I cecchini o si amano o si odiano. Quando si tratta di giochi multiplayer di solito questa ‘losca’ figura è associata al ‘camper’ che si apposta in un punto per tutta la partita e aspetta le sue prede. In realtà dietro alla figura del cecchino c’è molto altro: un fantasma che si nasconde, osserva il campo di battaglia e pianifica in ogni dettaglio le sue mosse. Tanti videogiochi ci hanno provato a far immedesimare i giocatori nei panni di questa figura, basti pensare a Rebellion con l’apprezzata serie Sniper Elite ambientata durante la seconda guerra mondiale. E poi c’è Sniper: Ghost Warrior di CI Games con un’ambientazione più moderna che è arrivato al suo terzo capitolo ufficiale uscito di recente su PS4 e Xbox One. Vediamo come se l’è cavata.

Brothers

Una storia di fratelli quella raccontata da Sniper: Ghost Warrior 3. Il tutto inizia con un prologo che alterna un flashback in cui troviamo i due fratelli (Jon il maggiore e Robert il più piccolo) e scene del presente in cui impersoniamo proprio il minore dei due in una missione. Ovviamente quest’ultima non si conclude nel migliore dei modi con un bel punto di domanda sul destino di Robert. Passano dei mesi e il gioco ci mette nei panni di Jon impegnato in una missione che lo coinvolge in prima persona in quanto il tutto sembra essere legato in qualche modo alla scomparsa del fratello minore.

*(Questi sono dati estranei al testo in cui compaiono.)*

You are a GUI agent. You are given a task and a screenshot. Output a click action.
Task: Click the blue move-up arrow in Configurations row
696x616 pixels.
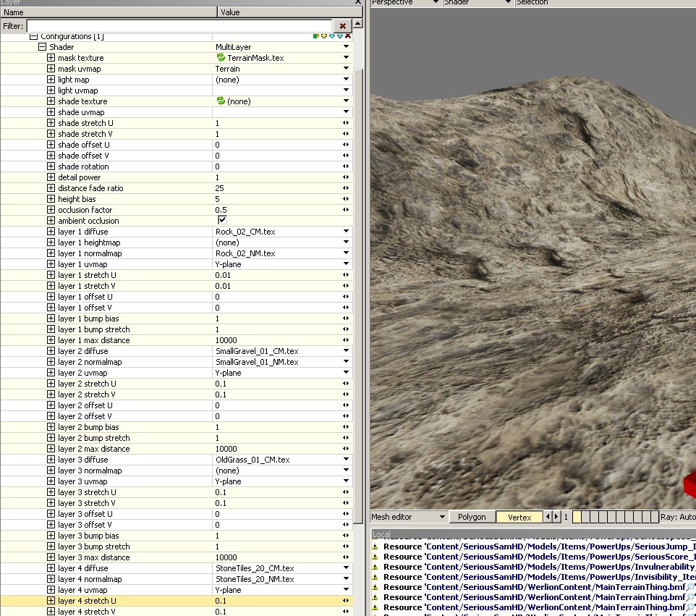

Non andiamo oltre per non spoilerarvi troppo, ci limitiamo a dire che la storia di Sniper: Ghost Warrior 3 risulta molto classica con colpi di scena abbastanza telefonati e personaggi stereotipati ma riuscendo nel compito di intrattenere il giocatore per circa una decina di ore. Tempo di gioco a cui va aggiunto quello necessario per completare i compiti secondari se abbastanza spronati.

Open world, tanto per cambiare

Sniper: Ghost Warrior 3 sfrutta l’ormai classica ambientazione open world che tanto va di moda in questa generazione di console. Il gioco propone infatti tre diverse mappe di discrete dimensioni in cui il giocatore può muoversi con al centro di ognuna un rifugio che fa da hub in cui organizzarsi l’equipaggiamento, dormire per recuperare energia e far passare il tempo, e accedere alle missioni principali. Se in altri esponenti del genere stealth/sniper game, la struttura open world ha arricchito il gameplay dandogli una una marcia in più (Metal Gear Solid V: The Phantom Pain tanto per citarne uno), in Sniper: Ghost Warrior 3 vi renderete ben presto conto che se ne poteva fare tranquillamente a meno nonostante la presenza di quest secondarie (abbastanza ripetitive) e diversi punti d’interesse sulla mappa. Infatti per poter accedere alle missioni principali il gioco costringe a passare ogni volta all’hub di gioco, un passaggio di cui si poteva fare assolutamente a meno visto che in poco tempo finisce per far stancare il giocatore che sfrutterà sempre di più il fast travel invece di esplorare l’ambiente. Vista questa scelta da parte degli sviluppatori forse era meglio guardare e ispirarsi al concorrente diretto (Sniper Elite) proponendo una mappa per ciascuna missione principale accompagnata da una serie di quest secondarie a esso legate inserite. Insomma la struttura sandbox poteva essere più adatta a questa tipologia di gioco.

L’arte del cecchinaggio

Sniper: Ghost Warrior 3 è alla base uno shooter in prima persona piuttosto tradizionale che mischia fasi action con un solido gunplay e fasi stealth. Grande cura è stata posta nelle fasi in cui bisogna impugnare il proprio fidato fucile da cecchino grazie a una balistica molto curata che tiene conto di aspetti come il vento e la distanza da cui stiamo mirando. Ogni volta che ci si avvicina alla zona della missione conviene sempre far uso del drone per ispezionare l’area trovando punti d’interesse come alture adatte per appostarsi con il proprio fucile, vie secondarie e dispositivi per hackerare le telecamere o generatori per staccare la corrente. In alternativa al drone c’è anche una modalità esplorazione attivabile mediante il dorsale sinistro che mette in evidenza tracce e oggetti dello scenario, di seguire il nemico anche oltre le pareti una volta sbloccata l’apposita abilità o di vedere il suo cono visivo.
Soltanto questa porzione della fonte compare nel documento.